Task goal: How many lines of the records contain the word "This"? Reply with the number alone.

Records for the exercise:
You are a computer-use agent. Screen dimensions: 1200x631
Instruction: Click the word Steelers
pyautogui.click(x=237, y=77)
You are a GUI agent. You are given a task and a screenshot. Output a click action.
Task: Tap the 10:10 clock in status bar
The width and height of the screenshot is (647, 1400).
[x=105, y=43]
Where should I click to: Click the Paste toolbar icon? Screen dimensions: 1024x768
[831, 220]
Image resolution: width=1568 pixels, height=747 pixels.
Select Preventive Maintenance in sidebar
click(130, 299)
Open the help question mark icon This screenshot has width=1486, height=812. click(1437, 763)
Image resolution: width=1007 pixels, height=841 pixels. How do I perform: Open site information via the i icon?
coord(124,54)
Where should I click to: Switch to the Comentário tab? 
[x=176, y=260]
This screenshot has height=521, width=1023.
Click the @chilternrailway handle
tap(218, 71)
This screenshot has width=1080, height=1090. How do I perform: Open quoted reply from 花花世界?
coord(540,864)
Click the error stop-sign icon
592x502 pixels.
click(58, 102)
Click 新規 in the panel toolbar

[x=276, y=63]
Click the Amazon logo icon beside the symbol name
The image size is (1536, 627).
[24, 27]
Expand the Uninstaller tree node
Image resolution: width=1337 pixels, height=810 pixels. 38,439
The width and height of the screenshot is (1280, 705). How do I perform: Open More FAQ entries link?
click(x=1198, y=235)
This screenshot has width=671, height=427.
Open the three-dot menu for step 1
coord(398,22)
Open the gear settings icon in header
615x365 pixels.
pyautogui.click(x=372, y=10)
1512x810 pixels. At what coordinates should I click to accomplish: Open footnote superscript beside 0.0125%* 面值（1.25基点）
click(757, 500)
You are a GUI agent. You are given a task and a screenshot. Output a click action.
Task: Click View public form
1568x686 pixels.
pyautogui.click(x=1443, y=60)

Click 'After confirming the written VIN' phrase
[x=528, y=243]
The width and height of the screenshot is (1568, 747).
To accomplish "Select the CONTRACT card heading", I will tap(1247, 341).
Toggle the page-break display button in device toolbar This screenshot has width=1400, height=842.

Task answer: 5